YOUR GOAL
Search the records below for the string "computer" and copy each line where it turns up.

Saved entries
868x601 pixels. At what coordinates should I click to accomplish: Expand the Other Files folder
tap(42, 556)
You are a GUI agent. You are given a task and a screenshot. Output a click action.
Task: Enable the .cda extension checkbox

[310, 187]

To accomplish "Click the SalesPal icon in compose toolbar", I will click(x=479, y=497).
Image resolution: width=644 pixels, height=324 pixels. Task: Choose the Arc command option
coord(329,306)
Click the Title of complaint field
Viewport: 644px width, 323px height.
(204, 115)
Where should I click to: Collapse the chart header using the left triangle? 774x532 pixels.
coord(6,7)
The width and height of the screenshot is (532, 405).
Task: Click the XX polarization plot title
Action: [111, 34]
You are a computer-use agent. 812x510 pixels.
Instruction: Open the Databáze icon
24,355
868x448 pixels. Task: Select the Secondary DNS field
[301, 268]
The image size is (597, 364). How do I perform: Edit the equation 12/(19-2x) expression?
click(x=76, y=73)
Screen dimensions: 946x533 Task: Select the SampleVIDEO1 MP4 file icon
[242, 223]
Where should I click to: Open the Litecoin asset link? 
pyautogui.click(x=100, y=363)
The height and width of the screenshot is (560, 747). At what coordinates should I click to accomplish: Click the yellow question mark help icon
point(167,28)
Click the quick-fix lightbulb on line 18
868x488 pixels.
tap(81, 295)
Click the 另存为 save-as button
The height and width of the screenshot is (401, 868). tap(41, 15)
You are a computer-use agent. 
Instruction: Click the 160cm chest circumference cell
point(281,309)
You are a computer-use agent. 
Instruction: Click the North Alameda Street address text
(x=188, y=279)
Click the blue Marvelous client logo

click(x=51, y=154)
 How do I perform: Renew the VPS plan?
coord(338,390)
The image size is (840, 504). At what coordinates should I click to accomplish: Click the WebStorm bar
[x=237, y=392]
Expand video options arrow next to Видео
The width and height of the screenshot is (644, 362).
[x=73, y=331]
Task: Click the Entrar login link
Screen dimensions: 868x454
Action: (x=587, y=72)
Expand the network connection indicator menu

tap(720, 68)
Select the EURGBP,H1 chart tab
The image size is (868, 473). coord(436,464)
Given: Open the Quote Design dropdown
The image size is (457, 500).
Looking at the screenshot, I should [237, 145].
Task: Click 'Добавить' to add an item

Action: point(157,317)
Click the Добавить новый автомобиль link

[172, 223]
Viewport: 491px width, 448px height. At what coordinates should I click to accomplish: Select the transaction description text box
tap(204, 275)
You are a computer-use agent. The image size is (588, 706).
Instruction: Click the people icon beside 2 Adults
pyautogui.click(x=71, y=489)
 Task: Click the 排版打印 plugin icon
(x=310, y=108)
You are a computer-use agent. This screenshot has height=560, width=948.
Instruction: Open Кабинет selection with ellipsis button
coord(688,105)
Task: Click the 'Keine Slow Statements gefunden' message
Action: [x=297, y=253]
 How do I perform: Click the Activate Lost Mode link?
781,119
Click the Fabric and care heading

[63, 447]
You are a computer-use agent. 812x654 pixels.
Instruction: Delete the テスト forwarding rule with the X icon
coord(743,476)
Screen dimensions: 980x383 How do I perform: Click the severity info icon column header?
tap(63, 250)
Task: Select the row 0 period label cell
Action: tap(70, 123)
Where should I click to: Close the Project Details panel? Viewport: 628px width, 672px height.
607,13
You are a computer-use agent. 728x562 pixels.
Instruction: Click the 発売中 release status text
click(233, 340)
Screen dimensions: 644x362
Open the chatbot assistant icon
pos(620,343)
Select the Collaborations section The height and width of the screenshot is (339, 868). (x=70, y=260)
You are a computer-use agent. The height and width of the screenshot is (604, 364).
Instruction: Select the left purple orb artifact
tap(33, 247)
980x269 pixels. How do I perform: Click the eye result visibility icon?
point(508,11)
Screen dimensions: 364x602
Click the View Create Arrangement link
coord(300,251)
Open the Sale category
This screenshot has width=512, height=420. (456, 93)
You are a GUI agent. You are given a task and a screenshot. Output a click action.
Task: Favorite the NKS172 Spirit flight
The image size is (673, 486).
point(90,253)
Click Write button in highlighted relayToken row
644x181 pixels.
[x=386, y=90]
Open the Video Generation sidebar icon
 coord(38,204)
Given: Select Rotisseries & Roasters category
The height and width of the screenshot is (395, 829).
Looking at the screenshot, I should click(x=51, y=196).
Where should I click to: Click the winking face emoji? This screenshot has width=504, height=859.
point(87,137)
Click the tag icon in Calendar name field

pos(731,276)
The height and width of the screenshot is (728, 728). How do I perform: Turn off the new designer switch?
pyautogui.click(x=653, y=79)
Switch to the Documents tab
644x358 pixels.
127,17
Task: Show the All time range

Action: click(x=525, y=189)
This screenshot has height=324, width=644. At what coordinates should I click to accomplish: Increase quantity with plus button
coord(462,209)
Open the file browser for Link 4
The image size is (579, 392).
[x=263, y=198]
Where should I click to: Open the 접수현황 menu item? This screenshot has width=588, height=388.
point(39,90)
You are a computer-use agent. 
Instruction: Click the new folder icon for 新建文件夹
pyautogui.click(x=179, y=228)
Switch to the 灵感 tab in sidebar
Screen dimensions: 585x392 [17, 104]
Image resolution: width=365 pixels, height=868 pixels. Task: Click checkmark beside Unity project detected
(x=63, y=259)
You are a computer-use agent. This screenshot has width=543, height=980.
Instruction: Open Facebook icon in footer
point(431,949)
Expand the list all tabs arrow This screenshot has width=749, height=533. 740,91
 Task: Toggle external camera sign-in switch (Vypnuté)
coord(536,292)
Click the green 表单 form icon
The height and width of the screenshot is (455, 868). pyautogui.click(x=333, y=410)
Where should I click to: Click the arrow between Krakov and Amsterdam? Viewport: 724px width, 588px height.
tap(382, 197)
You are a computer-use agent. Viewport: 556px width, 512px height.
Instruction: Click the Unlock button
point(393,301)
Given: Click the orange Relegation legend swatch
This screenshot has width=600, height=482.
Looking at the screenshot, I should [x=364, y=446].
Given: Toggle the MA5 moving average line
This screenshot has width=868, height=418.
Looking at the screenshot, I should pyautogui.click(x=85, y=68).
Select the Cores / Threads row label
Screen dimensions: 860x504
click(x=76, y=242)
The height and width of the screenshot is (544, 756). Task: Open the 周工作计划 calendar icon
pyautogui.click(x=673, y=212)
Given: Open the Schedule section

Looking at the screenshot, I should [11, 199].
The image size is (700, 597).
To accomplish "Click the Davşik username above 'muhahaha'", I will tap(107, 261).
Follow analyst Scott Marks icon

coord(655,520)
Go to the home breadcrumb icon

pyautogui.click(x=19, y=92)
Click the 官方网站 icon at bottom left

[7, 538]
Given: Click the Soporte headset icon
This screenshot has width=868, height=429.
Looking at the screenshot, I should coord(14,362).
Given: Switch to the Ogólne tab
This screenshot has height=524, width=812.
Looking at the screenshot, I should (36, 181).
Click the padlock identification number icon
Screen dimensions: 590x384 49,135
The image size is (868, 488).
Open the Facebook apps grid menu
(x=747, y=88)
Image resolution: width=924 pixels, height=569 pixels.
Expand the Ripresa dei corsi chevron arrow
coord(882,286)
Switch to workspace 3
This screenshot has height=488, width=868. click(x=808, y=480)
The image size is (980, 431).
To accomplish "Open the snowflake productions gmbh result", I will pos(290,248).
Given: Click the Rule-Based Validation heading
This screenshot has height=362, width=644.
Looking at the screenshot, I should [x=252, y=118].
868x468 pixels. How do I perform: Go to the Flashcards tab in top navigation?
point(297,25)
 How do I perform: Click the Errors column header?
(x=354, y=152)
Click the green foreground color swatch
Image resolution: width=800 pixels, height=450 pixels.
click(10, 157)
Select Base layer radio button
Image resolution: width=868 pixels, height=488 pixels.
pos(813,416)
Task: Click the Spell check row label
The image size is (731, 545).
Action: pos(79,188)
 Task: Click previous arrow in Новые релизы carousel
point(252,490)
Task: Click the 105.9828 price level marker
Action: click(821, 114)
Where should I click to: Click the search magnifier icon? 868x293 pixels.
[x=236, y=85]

TASK ANSWER
You are a computer-use agent. 812x510 pixels.
You are a computer-use agent. 
You are a computer-use agent. 
You are a computer-use agent. The image size is (588, 706).
You are a computer-use agent. This screenshot has height=560, width=948.
You are a computer-use agent. 812x654 pixels.
You are a computer-use agent. 728x562 pixels.
You are a computer-use agent. The height and width of the screenshot is (604, 364).
You are a computer-use agent. 
You are a computer-use agent. This screenshot has width=543, height=980.
You are a computer-use agent. Viewport: 556px width, 512px height.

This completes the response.